ACTIVITY: Gather all lines from the material that contain "computer".
-------- INPUT MATERIAL
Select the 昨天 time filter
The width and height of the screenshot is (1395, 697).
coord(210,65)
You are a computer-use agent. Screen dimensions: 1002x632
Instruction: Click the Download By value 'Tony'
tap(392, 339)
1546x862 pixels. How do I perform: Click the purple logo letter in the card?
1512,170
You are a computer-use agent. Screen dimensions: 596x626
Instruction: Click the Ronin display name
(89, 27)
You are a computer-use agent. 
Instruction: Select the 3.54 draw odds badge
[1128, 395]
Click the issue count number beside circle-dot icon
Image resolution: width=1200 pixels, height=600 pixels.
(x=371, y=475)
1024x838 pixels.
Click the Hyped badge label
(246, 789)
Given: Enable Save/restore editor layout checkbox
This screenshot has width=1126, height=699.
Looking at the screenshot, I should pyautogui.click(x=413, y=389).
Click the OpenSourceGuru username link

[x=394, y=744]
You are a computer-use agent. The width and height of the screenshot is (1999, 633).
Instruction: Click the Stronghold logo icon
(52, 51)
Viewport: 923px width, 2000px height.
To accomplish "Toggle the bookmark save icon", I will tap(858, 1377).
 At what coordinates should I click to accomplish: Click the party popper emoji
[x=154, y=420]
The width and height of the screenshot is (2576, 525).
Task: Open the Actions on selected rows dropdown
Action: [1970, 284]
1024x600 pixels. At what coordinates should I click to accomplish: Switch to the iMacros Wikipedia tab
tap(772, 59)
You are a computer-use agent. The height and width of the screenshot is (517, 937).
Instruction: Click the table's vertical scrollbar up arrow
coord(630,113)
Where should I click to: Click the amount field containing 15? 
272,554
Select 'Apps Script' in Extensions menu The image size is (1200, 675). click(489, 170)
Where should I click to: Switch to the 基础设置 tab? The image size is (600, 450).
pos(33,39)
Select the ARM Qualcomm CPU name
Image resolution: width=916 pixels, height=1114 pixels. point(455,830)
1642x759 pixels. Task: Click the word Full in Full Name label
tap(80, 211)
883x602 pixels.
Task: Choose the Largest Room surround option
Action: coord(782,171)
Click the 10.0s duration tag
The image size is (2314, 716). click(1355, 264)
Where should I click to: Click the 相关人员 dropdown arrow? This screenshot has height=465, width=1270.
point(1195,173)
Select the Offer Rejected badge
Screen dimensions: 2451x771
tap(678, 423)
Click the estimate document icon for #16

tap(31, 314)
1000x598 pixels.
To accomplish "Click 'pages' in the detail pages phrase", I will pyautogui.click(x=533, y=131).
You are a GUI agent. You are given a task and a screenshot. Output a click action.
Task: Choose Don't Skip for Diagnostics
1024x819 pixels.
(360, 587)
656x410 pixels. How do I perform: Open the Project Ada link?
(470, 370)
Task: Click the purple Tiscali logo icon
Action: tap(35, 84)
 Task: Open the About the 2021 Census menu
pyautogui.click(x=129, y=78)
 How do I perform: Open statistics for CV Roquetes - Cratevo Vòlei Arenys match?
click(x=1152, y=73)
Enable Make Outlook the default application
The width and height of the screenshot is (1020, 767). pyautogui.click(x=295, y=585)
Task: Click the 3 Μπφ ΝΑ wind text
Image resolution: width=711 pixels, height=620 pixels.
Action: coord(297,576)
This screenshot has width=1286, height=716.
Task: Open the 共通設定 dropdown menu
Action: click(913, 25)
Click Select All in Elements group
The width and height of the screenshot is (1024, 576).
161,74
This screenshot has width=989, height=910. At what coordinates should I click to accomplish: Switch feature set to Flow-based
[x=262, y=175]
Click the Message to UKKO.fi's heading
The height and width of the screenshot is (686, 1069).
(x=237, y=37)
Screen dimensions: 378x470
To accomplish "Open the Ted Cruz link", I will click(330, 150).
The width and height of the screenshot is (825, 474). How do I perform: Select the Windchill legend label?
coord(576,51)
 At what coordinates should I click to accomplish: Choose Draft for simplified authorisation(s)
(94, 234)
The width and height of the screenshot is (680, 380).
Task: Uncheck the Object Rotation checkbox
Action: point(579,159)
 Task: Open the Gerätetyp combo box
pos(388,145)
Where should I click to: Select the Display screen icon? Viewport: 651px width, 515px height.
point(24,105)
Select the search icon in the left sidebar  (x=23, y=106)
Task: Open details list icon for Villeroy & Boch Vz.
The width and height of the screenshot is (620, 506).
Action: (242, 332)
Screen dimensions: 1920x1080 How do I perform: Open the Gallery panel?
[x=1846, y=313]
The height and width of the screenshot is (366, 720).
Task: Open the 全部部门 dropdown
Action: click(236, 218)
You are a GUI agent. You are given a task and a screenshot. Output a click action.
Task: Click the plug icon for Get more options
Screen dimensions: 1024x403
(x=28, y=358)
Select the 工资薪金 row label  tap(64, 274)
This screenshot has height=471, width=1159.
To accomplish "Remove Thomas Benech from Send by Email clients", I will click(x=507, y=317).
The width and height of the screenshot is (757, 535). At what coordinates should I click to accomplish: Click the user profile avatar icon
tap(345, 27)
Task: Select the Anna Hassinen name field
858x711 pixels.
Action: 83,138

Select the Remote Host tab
----------------
PROBLEM SOLUTION:
You are a computer-use agent. Screen dimensions: 1002x632
You are a computer-use agent. Screen dimensions: 596x626
You are a computer-use agent. 
You are a computer-use agent. The width and height of the screenshot is (1999, 633).
You are a computer-use agent. The height and width of the screenshot is (517, 937).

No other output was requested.